2. Course Objectives & Learning Outcomes

  • To analyze audience, constraints, and medium to respond appropriately to professionally relevant communication contexts
  • To use appropriate genres, technologies, and persuasive strategies to achieve communication goals
  • To communicate technical and research material clearly and precisely to non-technical audiences
  • To develop a sensitivity to language and tone and to learn to organize and convey ideas and information

3. Topics Covered

  1. Communication Theory
  2. Rhetorical strategies
  3. Professional and technical writing
  4. Document and visual design
  5. Genres of professional health communication

4. Teaching Method

Workshops

In this workshop course, students will prepare assignments with the guidance of the instructor.

Graded Assignments

Students will prepare at least three professionally relevant assignments. The weight of each assignment will be announced by the instructor within the first two weeks.

5. Course Materials

Textbooks

Course reading materials may be provided in electronic form OR in a reading package available at the Ryerson bookstore.

In addition, other readings may be assigned and provided by the instructor.

6. Policy

6.1 University Policies

Students are required to adhere to all applicable university policies found in their Online course shell in D2L and the Course Outline Policies.

6.2 Print and Digital Copying Guidelines:

Toronto Metropolitan University complies with Canada’s ​Copyright Act​ which protects both creators/owners and users of copyrighted materials. Students should familiarize themselves with ​TMU Copyright policies and procedures​, and contact the Copyright and Scholarly Engagement Librarian at ​copyrt@ryerson.ca ​for questions, concerns and clarification of the copyright rules. 

6.3 Turnitin.com

Turnitin.com is a plagiarism prevention and detection service to which Toronto Metropolitan University subscribes. It is a tool that helps instructors determine the similarity between student work and the work of other students who have submitted papers to the site (at any university), Internet sources, and a wide range of books, journals, and other publications. While it does not contain all possible sources, it gives instructors some assurance that students’ work is their own. No decisions are made by the service; it generates an “originality report,” which instructors must evaluate to judge whether something is plagiarized.

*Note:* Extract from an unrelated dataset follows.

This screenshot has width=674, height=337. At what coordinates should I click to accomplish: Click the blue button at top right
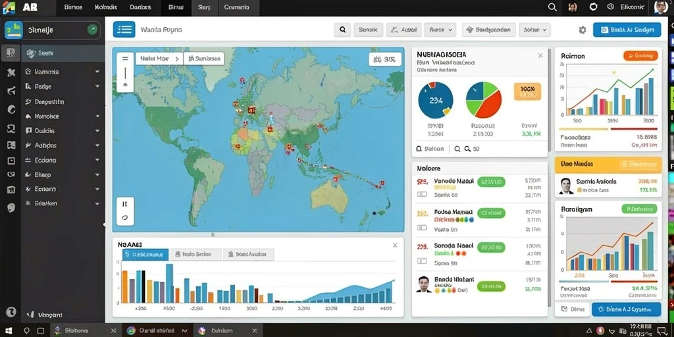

Students agree by taking this course that their written work will be subject to submission for textual similarity review to Turnitin.com.  All submitted papers will be included as source documents in the Turnitin.com reference database solely for the purpose of comparing the similarity of such papers.  Use of the Turnitin.com service is subject to the terms-of-use agreement posted on the Turnitin.com website.  Students who do not want their work submitted to this plagiarism detection service must, by the end of the second week of class, consult with their instructor to make alternative arrangements. Even when an instructor has not indicated that a plagiarism detection service will be used, or when a student has opted out of the plagiarism detection service, if the instructor has reason to suspect that an individual piece of work has been plagiarized, the instructor is permitted to submit that work in a non-identifying way to any plagiarism detection service.

6.4 Email Communication

Toronto Metropolitan University requires that any official or formal email communication from students be sent from their official Toronto Metropolitan University electronic accounts. 

6.5 Video and Audio Recording

No video or audio recording is permitted in class without the express permission of the instructor.

7. Learning Management System

Toronto Metropolitan University supports Brightspace by D2L as its official Learning Management System. University Policies governing Brightspace have been documented at the Courses @ Toronto Metropolitan University Privacy and Security website.